=== Texto citado ===

Ollanta Humala en blanco y negro
Gustavo Espinoza M.
Rebelión
A menos de sesenta días de las elecciones nacionales previstas para el 10 de abril y presentadas ya todas las listas parlamentarias para la capital, el interior del país y el Parlamento Andino, es posible mirar con más objetividad el escenario nacional y formular los deslindes correspondientes como una manera de contribuir a una razonable opción por parte de los electores.
Es bueno hacerlo ahora en el más alto momento del debate electoral también como una manera de aportar un punto de vista crítico en un proceso en el que el análisis de las ideas brilla por su ausencia, y los epítetos pululan en el marco de una verdadera “guerra sucia” alimentada por ciertos medios de comunicación empeñados en enlodar lo poco que tiene la ciudadanía para analizar y discutir.
Si apreciamos el espectro electoral en su real dimensión podremos apreciar la marcada dispersión de fuerzas que, sin embargo, representan realmente a dos grandes sectores de opinión.
La derecha política asoma representada por distintas vertientes: Luís Castañeda Lossio, Pedro Pablo Kuczynski, Alejandro Toledo, Keiko Fujimori y Rafael Belaunde. El movimiento popular, por su parte, se expresa a través de Ollanta Humala, Manuel Rodríguez Cuadros, José Antonio Ñique de la Puente y Ricardo Noriega Salaverry.

===

- [Objetivo planteado 1] Según el texto citado, ¿para qué fecha están previstas las elecciones nacionales?
- [Objetivo planteado 2] De acuerdo con el texto citado, ¿por qué conviene aportar ahora un punto de vista crítico sobre el proceso electoral? Responda en una a tres oraciones.

=== Registros de datos ===

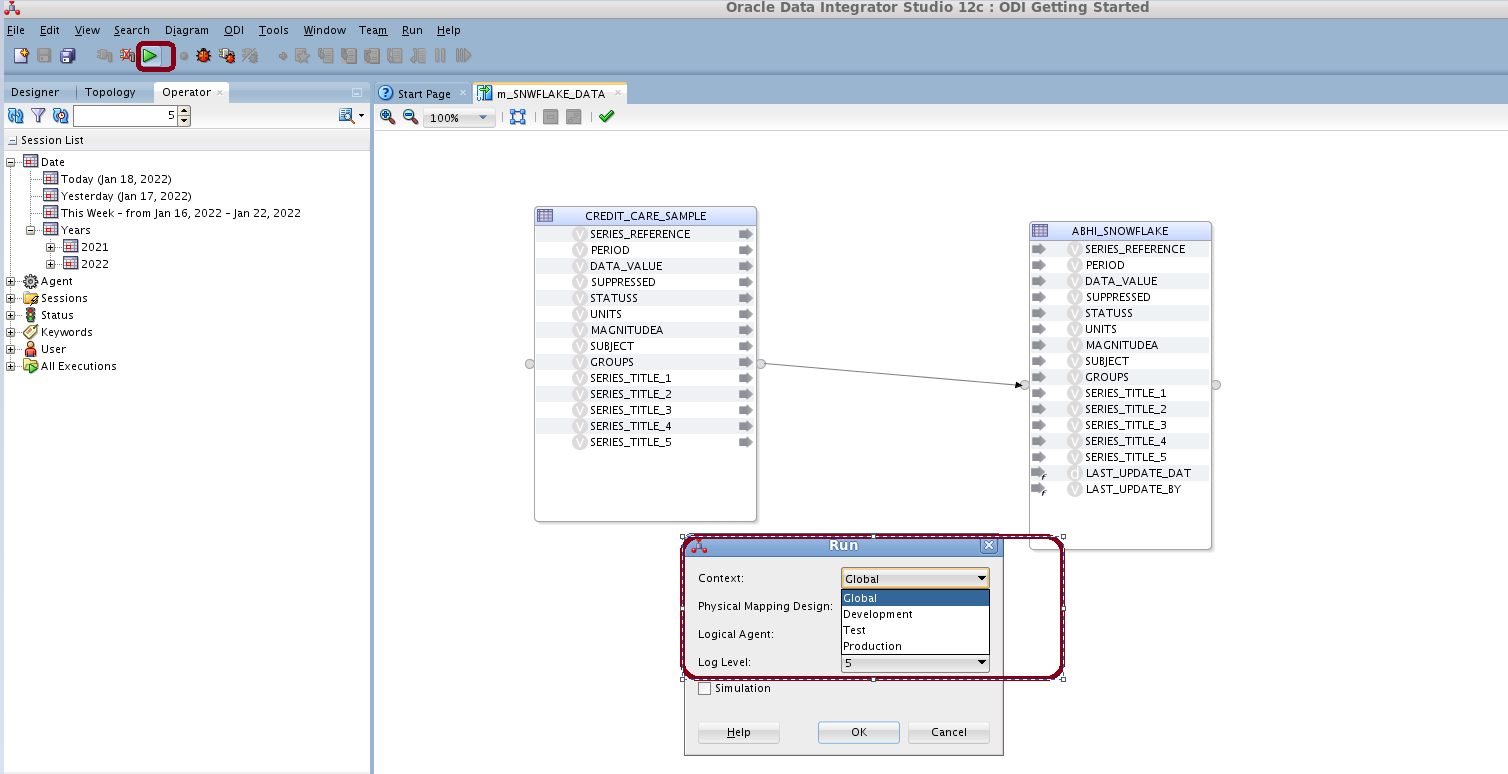The width and height of the screenshot is (1508, 774).
Task: Click Cancel in the Run dialog
Action: click(x=948, y=732)

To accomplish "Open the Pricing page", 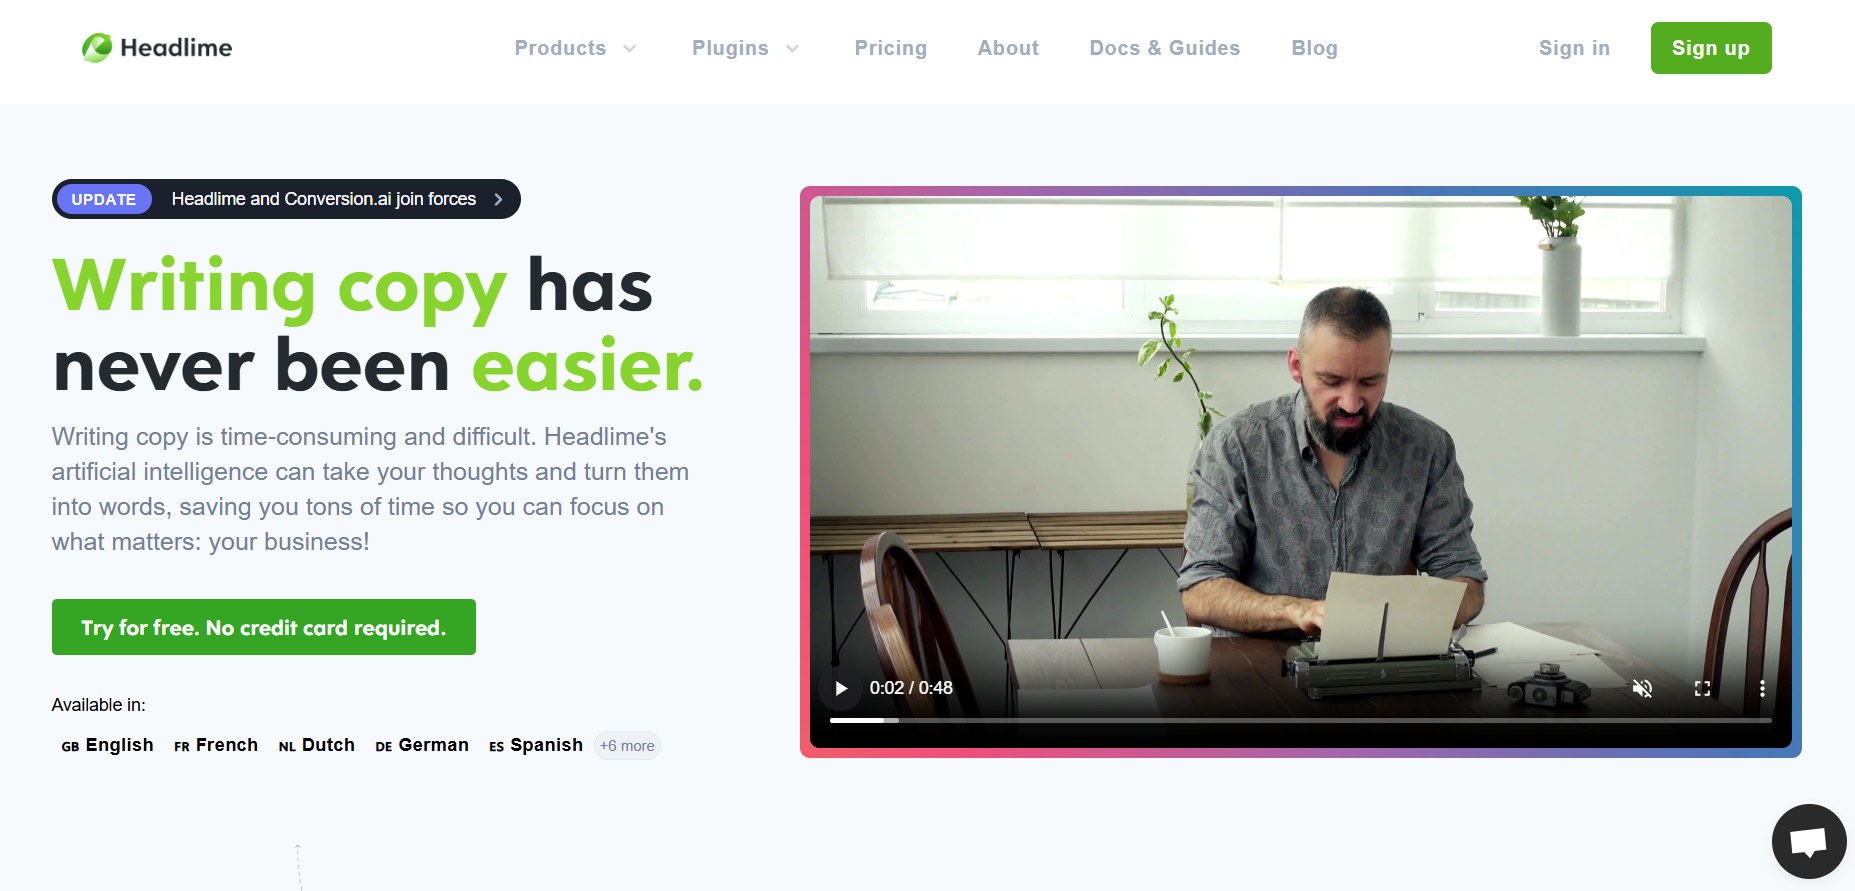I will 890,48.
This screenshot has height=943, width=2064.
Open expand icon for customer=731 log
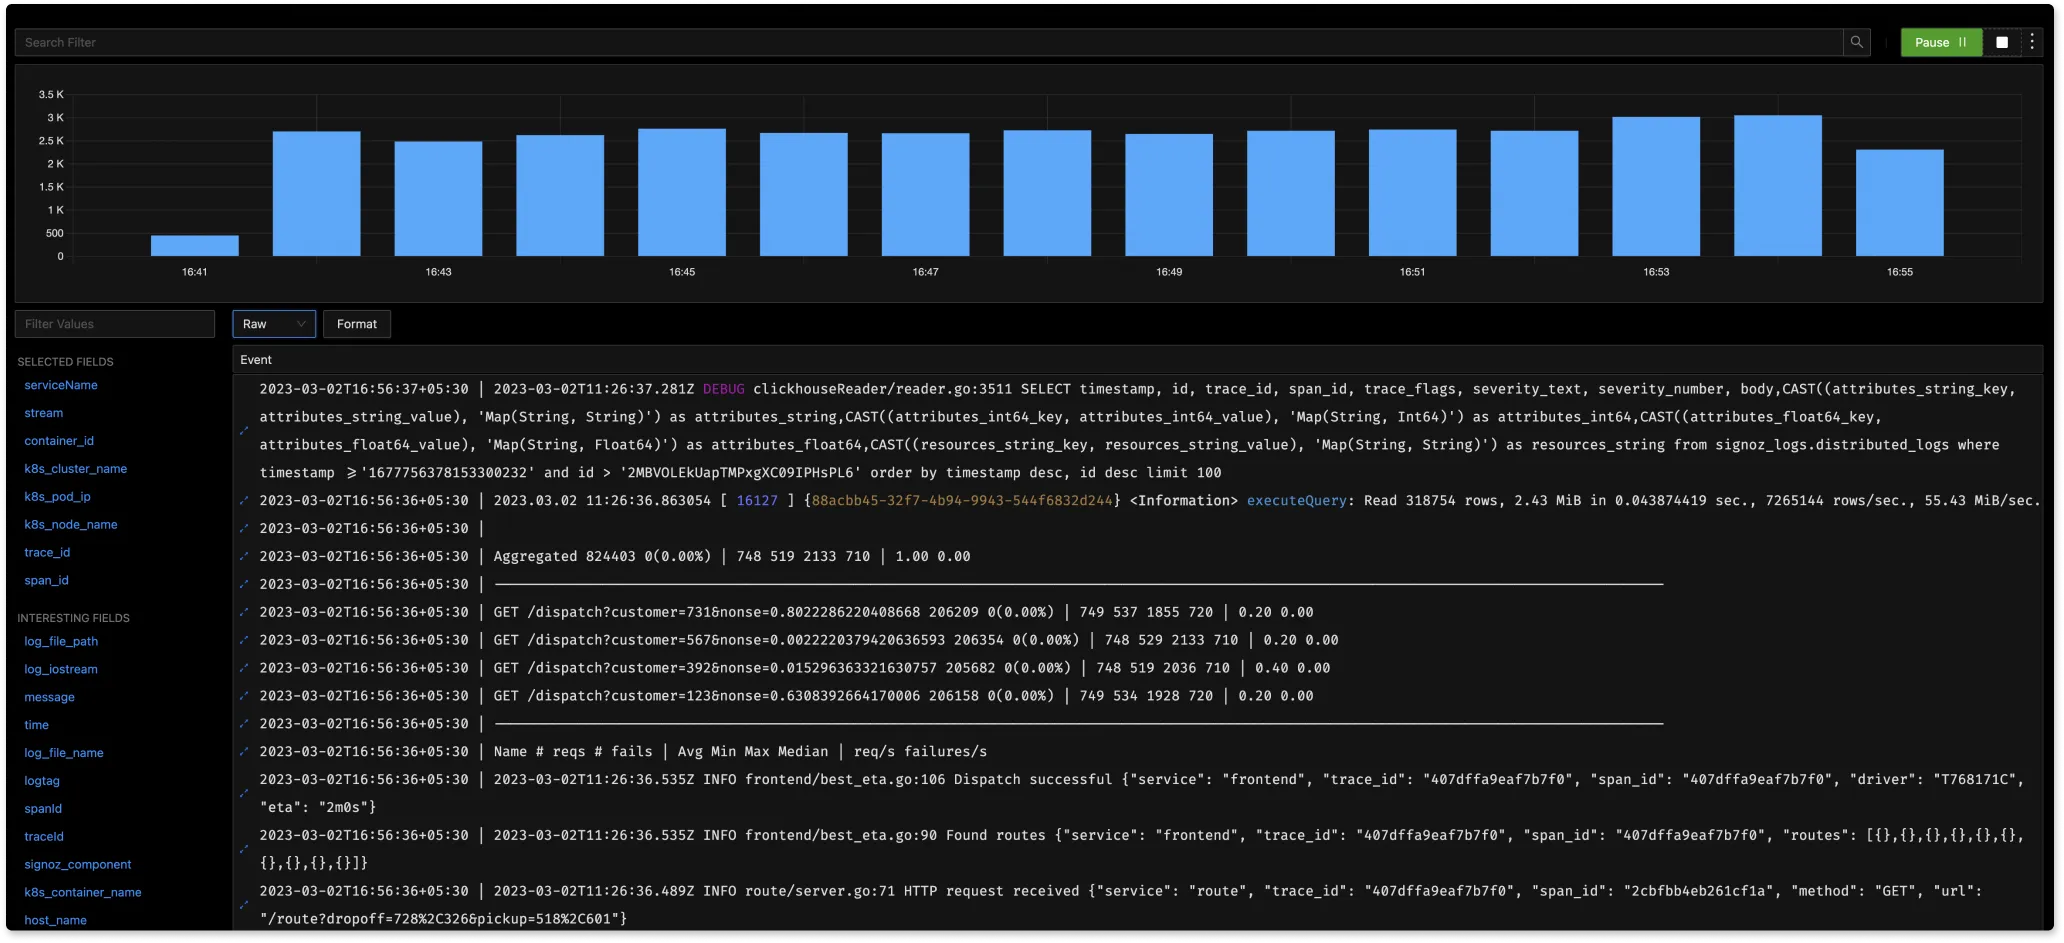point(244,612)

===

- [Respuesta correcta 1] Para el 10 de abril.

- [Respuesta correcta 2] Conviene porque en el proceso el análisis de las ideas brilla por su ausencia y abundan los epítetos. Esto ocurre en el marco de una "guerra sucia" alimentada por ciertos medios de comunicación, empeñados en enlodar lo poco que tiene la ciudadanía para analizar y discutir.